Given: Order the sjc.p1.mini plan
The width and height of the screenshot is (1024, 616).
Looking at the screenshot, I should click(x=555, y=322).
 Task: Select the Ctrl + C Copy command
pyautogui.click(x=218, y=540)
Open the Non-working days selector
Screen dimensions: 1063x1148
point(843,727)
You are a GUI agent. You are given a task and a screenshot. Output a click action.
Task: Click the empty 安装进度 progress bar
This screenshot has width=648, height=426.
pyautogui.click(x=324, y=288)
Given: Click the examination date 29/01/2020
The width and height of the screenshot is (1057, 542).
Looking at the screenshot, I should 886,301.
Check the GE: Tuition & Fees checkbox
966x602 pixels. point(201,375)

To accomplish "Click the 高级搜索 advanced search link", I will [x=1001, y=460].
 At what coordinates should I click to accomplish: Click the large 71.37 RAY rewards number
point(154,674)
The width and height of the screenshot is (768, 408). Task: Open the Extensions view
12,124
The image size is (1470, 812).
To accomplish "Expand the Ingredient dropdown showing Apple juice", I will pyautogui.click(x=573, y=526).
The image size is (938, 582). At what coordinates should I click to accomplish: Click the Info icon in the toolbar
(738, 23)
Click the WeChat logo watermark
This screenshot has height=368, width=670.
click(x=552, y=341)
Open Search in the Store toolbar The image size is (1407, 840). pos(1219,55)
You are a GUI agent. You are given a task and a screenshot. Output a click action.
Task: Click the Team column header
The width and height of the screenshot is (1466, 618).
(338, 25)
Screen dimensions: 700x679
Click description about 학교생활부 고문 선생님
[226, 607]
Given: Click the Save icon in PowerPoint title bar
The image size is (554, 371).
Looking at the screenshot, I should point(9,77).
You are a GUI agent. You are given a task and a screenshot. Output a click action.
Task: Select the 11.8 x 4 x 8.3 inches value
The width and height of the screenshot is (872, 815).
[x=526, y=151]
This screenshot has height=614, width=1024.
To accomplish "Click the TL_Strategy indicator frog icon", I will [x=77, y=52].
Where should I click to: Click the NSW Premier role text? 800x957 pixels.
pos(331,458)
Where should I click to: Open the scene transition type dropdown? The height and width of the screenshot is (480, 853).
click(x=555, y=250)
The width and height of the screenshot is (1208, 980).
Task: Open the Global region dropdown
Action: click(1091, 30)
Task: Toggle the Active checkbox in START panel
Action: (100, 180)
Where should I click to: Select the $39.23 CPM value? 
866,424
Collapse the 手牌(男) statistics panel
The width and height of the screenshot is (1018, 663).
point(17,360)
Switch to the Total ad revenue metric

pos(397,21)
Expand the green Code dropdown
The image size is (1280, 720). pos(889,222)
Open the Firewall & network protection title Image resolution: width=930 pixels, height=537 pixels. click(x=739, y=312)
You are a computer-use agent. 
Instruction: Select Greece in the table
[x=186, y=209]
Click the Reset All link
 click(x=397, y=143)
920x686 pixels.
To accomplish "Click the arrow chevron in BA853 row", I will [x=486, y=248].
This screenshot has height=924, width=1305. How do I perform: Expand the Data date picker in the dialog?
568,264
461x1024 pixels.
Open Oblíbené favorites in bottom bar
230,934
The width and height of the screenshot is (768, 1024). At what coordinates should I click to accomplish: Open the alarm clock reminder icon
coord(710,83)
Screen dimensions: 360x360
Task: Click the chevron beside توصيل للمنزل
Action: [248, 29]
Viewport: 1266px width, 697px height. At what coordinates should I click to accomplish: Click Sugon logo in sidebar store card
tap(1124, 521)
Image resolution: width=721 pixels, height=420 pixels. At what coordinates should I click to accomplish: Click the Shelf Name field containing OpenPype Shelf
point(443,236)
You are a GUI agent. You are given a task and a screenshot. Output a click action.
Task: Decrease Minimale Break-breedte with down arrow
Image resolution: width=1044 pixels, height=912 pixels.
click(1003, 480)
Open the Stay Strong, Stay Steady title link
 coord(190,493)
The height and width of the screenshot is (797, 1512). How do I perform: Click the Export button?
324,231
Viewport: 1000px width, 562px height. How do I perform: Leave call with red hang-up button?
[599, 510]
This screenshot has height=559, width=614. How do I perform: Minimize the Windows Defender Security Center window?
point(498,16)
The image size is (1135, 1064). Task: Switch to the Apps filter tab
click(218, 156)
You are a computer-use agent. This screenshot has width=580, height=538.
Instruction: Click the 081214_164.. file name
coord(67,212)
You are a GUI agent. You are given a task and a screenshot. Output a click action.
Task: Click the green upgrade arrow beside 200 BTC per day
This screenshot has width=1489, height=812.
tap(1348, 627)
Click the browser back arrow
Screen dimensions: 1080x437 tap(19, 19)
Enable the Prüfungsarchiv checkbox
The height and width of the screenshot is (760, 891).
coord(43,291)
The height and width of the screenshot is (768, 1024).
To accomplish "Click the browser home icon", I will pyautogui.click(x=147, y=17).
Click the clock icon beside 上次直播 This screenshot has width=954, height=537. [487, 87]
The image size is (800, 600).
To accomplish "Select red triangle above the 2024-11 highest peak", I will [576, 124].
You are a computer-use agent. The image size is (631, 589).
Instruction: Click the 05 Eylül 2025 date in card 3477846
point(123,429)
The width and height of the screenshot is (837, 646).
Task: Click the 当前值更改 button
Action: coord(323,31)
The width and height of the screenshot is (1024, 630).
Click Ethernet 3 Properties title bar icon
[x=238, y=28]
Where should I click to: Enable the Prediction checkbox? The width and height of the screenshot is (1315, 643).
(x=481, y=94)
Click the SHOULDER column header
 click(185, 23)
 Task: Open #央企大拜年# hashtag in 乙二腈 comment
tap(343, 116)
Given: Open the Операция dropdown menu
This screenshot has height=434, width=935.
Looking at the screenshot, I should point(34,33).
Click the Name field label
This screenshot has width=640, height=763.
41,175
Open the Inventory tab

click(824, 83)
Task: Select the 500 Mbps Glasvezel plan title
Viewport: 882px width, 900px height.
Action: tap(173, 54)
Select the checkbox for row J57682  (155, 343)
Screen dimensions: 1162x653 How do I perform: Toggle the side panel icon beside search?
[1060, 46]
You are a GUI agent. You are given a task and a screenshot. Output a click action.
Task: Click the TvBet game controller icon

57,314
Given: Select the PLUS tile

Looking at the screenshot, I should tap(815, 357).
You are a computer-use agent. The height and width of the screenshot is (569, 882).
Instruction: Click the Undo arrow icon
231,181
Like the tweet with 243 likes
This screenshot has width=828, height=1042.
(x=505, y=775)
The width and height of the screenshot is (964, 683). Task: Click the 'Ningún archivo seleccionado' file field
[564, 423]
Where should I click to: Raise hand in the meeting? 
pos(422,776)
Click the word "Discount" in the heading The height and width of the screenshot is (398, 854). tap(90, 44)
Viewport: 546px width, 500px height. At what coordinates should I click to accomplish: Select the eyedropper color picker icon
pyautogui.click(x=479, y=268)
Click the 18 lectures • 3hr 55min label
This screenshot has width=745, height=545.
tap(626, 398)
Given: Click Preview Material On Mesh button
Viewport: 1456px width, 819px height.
○ ○ ○
* [WHAT YOU HAVE TO DO]: When you reach the line with "Viewport: 546px width, 500px" in the records above, start writing out lines exactly, and stop once the line with "Given: Click Preview Material On Mesh button" has been written; include nothing else.

* [WRITTEN SOLUTION]:
Viewport: 546px width, 500px height. At what coordinates should I click to accomplish: Select the eyedropper color picker icon
pyautogui.click(x=479, y=268)
Click the 18 lectures • 3hr 55min label
This screenshot has width=745, height=545.
tap(626, 398)
Given: Click Preview Material On Mesh button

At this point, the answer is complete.